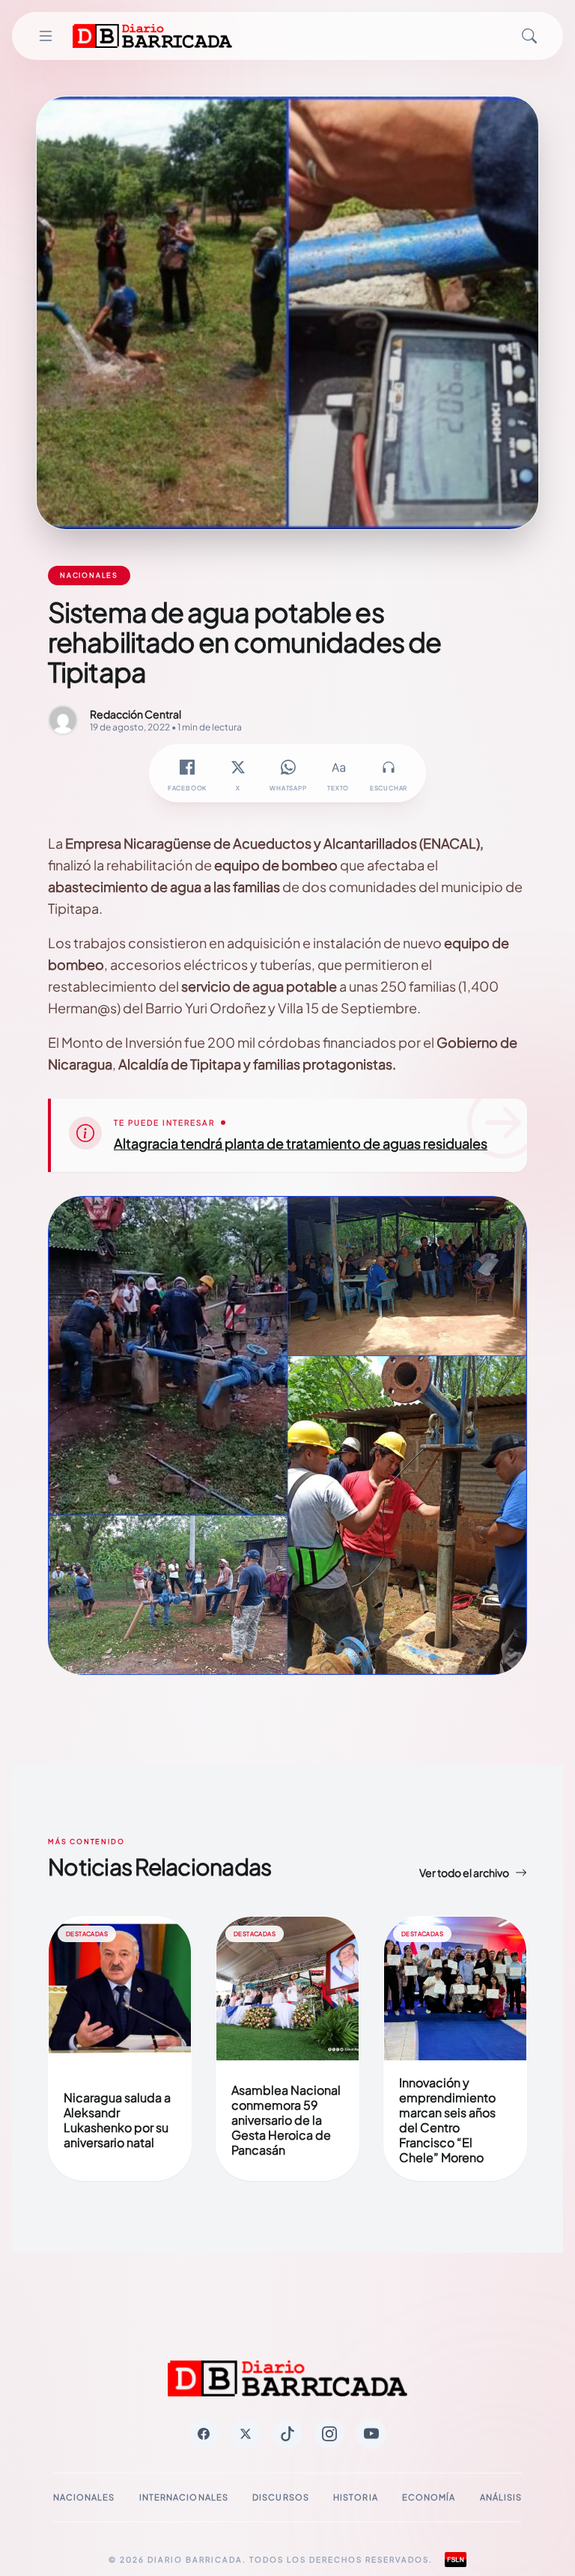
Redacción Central (135, 714)
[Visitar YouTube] (371, 2434)
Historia (355, 2497)
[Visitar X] (246, 2434)
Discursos (280, 2497)
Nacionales (84, 2497)
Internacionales (184, 2497)
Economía (429, 2497)
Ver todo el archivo (464, 1872)
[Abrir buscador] (529, 36)
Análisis (501, 2497)
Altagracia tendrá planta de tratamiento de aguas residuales (300, 1143)
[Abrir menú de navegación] (46, 36)
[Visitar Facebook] (204, 2434)
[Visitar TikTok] (287, 2434)
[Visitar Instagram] (329, 2434)
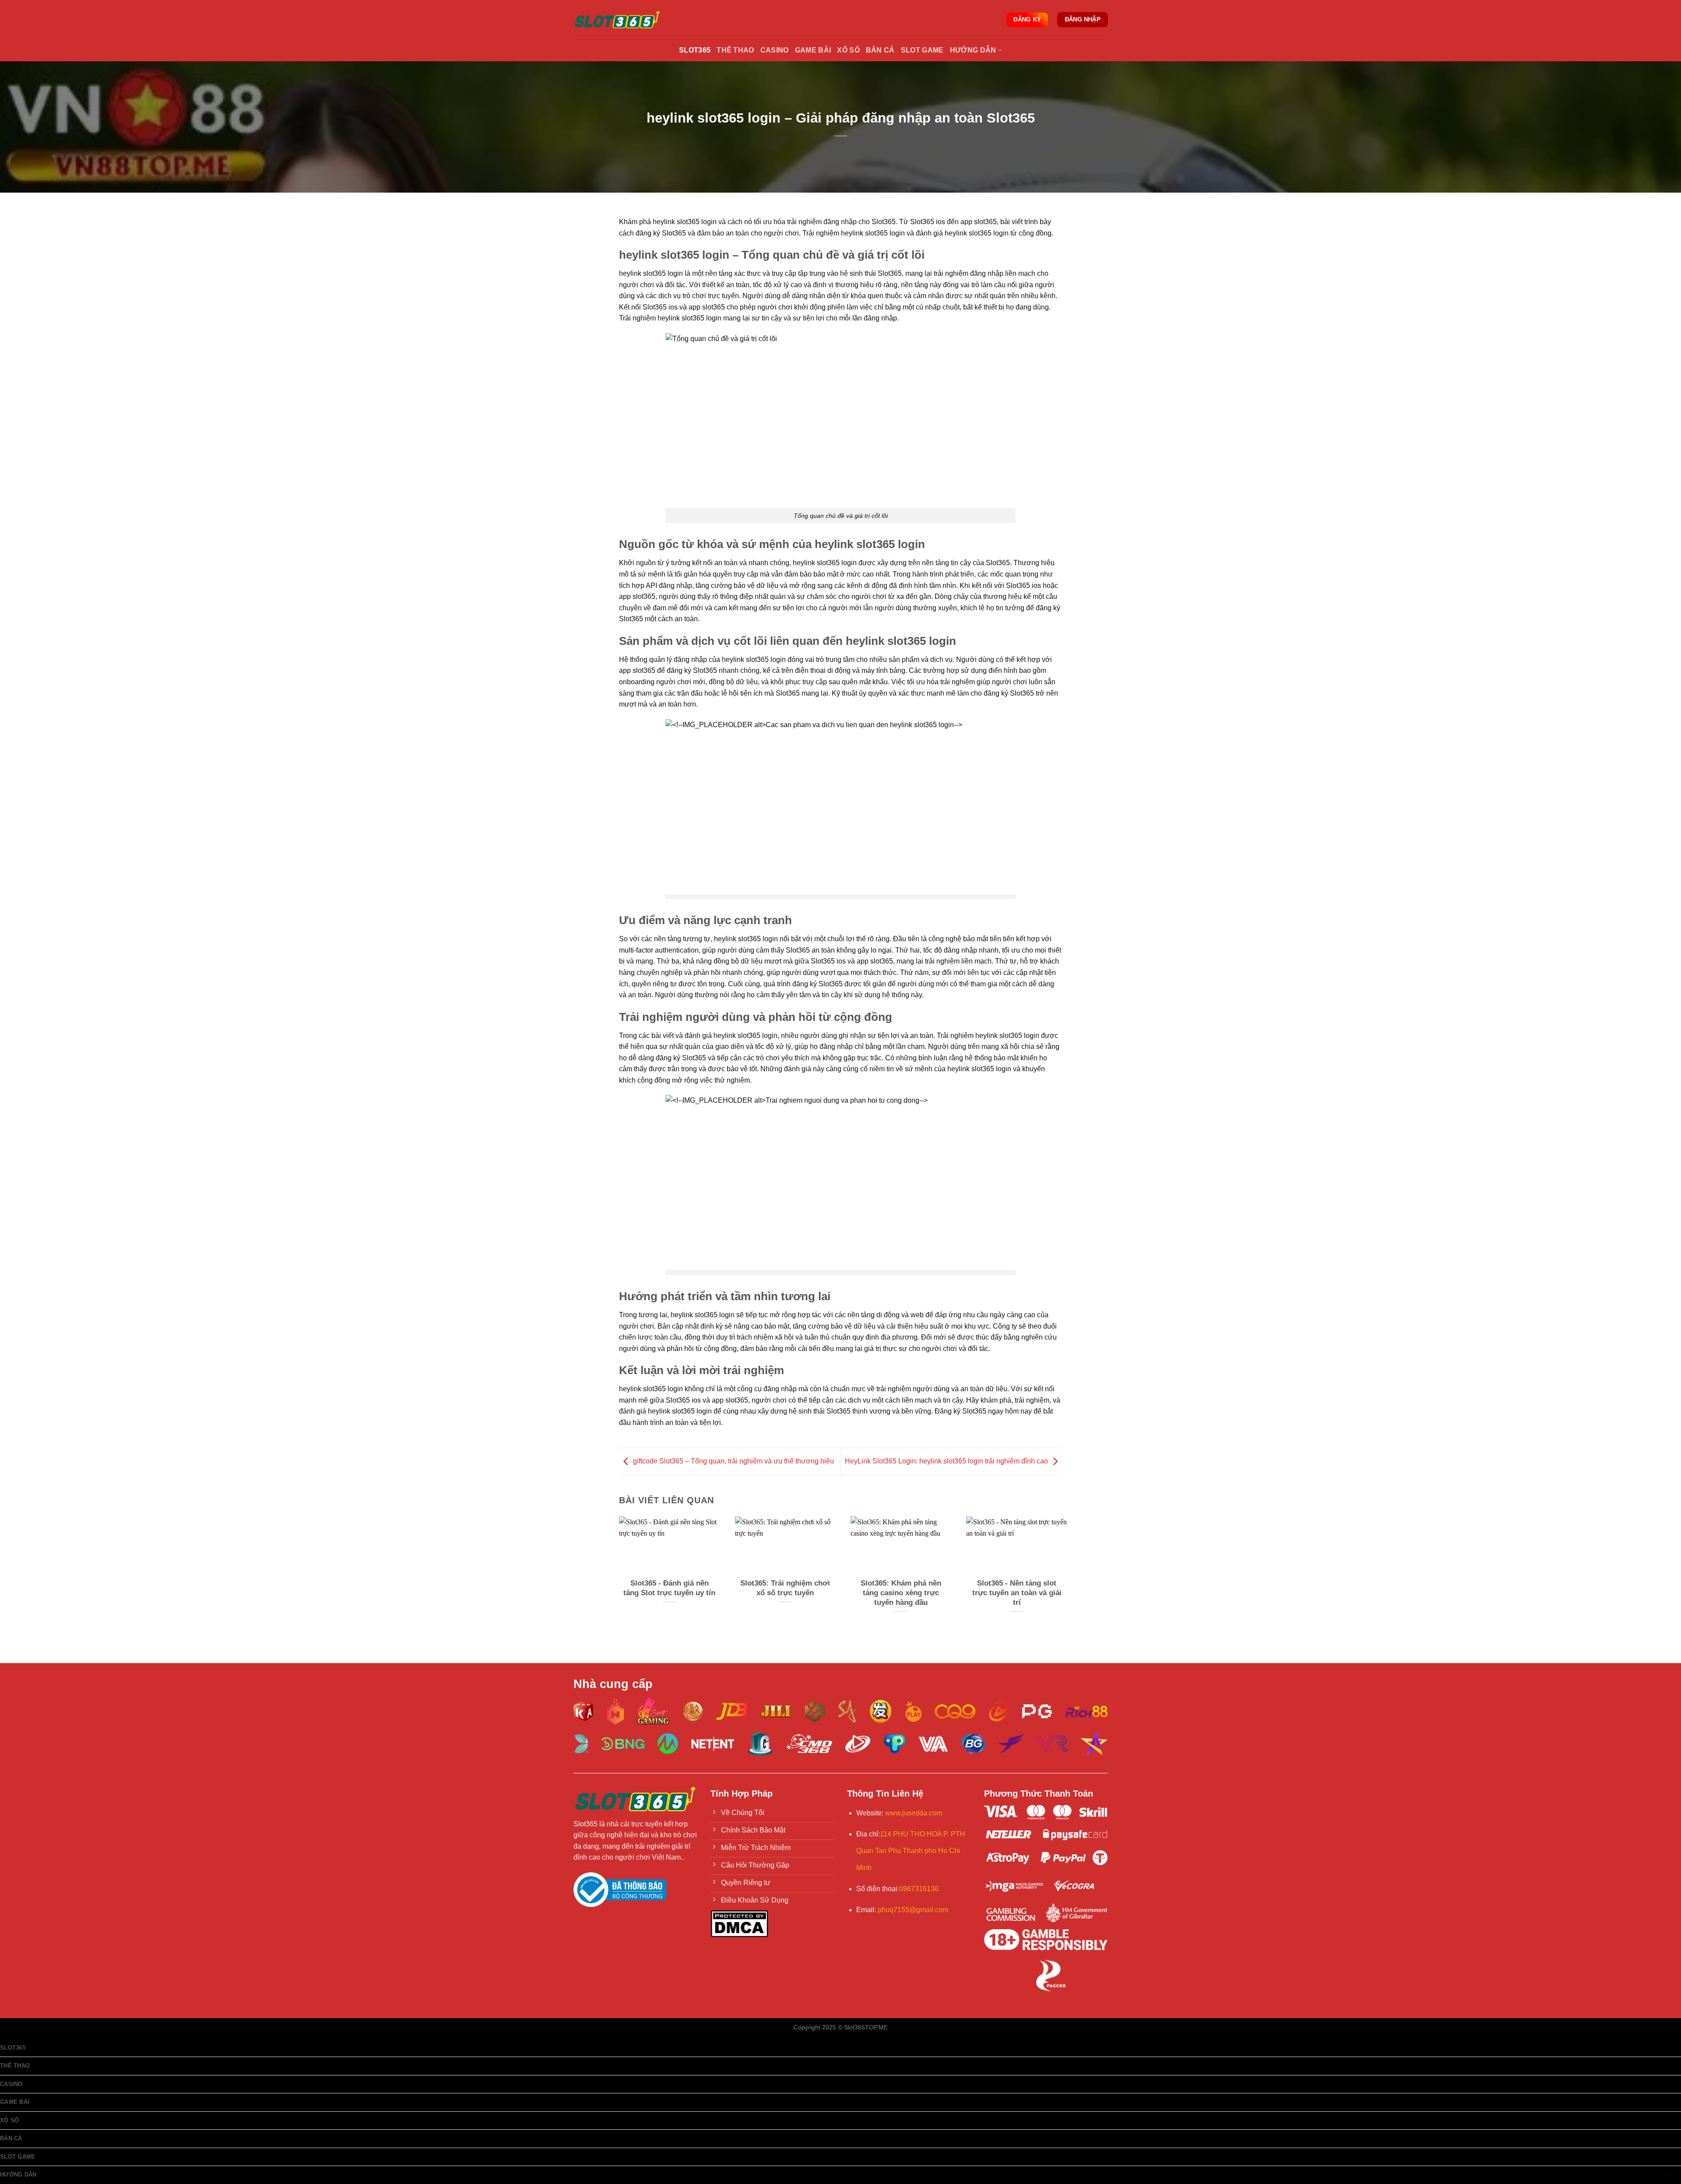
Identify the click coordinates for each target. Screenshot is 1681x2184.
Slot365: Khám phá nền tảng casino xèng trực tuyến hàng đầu (901, 1592)
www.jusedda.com (913, 1813)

======

DESCRIPTION OF THE TASK
Starting with the line that contains "Economía (429, 2497)", print every line through the end of the data exactly as written; omit all pictures and add nothing else.

FINAL ANSWER
Economía (429, 2497)
Ver todo el archivo (464, 1872)
[Abrir buscador] (529, 36)
Análisis (501, 2497)
Altagracia tendrá planta de tratamiento de aguas residuales (300, 1143)
[Abrir menú de navegación] (46, 36)
[Visitar Facebook] (204, 2434)
[Visitar TikTok] (287, 2434)
[Visitar Instagram] (329, 2434)
Identify the click coordinates for each target. Screenshot is 1681x2184.
Slot365: Khám phá nền tảng casino xèng trực tuyến hàng đầu (901, 1592)
www.jusedda.com (913, 1813)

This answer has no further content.